# German Blue Ram stressed out?



## hvuong (Nov 16, 2007)

I had 4 GBR's, two males and two females, one of them died about 2 or 3 weeks back. How the first died was i found him hiding behind the filter inlet and his head was black so i assumed he was stressed and probably because the other male claimed dominance so i removed him to a hospital tank but he died 3 days later after not changing back to his normal color, not eating, and swimming erratically. So about 3 days ago i saw my last remaining male on the bottom of my tank and also with the black head. I dont see any reasons why he would do this. He's now in a hospital tank with a drift wood and java moss to cover him and make him feel safe.

Stock in my 30 gallon.
7 cardinal tetras
3 siamese algae eaters
5 botia sidthimunki (dwarf loach)
5 otociclus
and the 3 rams

all the other fishes are fine and none harassed the male.


----------



## lauraleellbp (Feb 3, 2008)

What are the temp and water parameters on your tank? How often and what percentage of water do you change?


----------



## hvuong (Nov 16, 2007)

the temperature has been varying a lot lately cause of the weather here in northern cali. Currently its at 84. It's usually around 80. I need to check water parameters so im not sure.


----------



## hvuong (Nov 16, 2007)

checked my parameters and the water has become very bad. going to fix the problem, thanks


----------



## hvuong (Nov 16, 2007)

actually im not sure if my water paramters are right. Ive lowered the temperature down to 82 and just placed a bag of ice and water in there.

ph 7.6
nitrate is around 40+
nitrite 0
ammonia 0.25
and this is after a 50% water change

Any suggestions on what i should do at this point?


----------



## lauraleellbp (Feb 3, 2008)

Do another water change, and make sure you vacuum your substrate really well. If you have any carbon, add some to your filter. If you have some aquarium salt, also add a few teaspoons to the tank- your fish may have nitrate poisoning and salt helps.

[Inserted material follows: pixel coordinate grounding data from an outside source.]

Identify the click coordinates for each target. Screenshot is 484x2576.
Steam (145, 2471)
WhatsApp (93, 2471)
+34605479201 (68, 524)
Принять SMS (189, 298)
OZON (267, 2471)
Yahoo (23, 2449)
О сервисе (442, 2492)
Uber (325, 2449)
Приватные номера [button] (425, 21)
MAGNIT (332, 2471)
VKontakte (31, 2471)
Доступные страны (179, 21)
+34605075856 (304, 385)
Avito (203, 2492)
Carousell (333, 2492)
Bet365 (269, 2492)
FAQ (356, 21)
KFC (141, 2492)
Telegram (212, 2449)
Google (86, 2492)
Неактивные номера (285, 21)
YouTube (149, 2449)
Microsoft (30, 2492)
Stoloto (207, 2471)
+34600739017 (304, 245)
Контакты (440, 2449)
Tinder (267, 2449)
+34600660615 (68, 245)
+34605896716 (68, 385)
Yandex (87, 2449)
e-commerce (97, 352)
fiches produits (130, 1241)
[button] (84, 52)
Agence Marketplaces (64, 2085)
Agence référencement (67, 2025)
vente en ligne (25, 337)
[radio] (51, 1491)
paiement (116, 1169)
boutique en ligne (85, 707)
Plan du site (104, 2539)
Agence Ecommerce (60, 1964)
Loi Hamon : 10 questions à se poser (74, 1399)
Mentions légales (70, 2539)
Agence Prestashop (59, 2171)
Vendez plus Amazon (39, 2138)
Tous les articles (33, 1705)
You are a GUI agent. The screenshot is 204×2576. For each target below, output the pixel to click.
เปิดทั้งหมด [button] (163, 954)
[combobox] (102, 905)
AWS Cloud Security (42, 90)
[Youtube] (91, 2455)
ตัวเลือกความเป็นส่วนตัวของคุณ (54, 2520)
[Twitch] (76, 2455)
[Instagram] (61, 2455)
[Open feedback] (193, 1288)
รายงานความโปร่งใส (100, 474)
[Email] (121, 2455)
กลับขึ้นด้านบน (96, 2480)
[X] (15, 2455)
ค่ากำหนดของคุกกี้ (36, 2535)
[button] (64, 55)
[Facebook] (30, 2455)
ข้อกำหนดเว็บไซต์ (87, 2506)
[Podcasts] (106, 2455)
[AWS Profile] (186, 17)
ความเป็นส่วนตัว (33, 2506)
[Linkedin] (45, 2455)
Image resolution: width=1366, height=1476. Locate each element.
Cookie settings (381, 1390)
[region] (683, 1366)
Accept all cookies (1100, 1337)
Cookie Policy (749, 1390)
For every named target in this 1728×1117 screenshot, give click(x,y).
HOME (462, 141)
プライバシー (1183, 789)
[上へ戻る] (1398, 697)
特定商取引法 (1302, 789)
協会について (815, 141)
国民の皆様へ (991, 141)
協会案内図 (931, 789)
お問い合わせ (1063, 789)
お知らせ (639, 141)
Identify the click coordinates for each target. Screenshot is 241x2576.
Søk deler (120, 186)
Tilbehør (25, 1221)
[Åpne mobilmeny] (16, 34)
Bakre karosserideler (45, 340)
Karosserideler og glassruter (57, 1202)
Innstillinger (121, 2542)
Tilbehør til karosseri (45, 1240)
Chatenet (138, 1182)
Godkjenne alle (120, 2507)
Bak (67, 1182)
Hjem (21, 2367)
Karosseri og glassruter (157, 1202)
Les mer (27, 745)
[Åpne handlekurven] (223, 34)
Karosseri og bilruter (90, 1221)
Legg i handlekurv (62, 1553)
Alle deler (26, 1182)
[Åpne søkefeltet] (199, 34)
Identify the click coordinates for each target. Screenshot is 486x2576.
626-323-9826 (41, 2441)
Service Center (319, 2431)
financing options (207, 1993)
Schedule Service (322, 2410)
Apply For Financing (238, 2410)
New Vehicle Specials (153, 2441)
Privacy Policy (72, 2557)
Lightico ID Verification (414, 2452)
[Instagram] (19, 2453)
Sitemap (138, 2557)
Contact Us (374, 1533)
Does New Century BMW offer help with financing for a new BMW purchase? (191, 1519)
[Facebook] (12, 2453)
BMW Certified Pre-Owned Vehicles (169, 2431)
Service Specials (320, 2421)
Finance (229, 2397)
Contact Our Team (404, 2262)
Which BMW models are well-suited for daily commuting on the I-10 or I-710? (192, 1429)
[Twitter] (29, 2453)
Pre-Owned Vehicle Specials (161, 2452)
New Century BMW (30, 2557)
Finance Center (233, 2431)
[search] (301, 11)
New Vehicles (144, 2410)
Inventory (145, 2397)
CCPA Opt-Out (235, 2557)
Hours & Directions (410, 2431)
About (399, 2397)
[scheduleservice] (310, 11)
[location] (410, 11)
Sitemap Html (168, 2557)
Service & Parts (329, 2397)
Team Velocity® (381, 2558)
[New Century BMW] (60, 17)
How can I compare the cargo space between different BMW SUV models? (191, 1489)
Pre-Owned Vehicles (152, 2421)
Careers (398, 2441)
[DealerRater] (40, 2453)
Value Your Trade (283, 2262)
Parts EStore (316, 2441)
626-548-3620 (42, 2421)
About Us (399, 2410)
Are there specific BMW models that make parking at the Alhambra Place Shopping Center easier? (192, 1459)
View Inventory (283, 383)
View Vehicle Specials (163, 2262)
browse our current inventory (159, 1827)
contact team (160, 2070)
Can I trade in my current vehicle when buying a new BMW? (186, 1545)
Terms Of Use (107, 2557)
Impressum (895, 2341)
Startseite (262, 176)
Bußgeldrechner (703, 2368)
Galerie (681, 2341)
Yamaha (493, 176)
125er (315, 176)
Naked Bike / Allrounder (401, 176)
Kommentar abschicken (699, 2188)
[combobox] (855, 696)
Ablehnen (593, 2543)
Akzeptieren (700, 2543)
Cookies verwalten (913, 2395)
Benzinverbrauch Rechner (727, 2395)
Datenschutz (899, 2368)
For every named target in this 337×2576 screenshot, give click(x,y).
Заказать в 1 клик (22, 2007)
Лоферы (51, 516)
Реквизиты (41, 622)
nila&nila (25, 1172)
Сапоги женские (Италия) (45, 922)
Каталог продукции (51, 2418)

You need to get that nitrAte down as low as possible for now- lower than 20ppm for sure. 40ppm + is toxic.

Make sure the new water you're adding is at the same temperature as the old. Quick changes in temp by themselves can kill fish or weaken them to the point they fall to disease or parasites.

You'll probably need to do another PWC first thing tomorrow morning, and keep an eye on the parameters throughout the day. 0.25ppm ammonia is the highest you want that level, and I'd shoot for 10ppm nitrAtes.

GL and keep us posted!


----------



## Bugman (Jan 7, 2008)

Good advice from Laura, I would be more concerned with the flucuation in temp than the high of 84. Rams can eaisly live with a temp of 84, but as Laura stated, sudden changes in temp can surely kill any fish.


----------



## @[email protected] (Oct 24, 2007)

hvuong said:


> the temperature has been varying a lot lately cause of the weather here in northern cali. Currently its at 84. It's usually around 80. I need to check water parameters so im not sure.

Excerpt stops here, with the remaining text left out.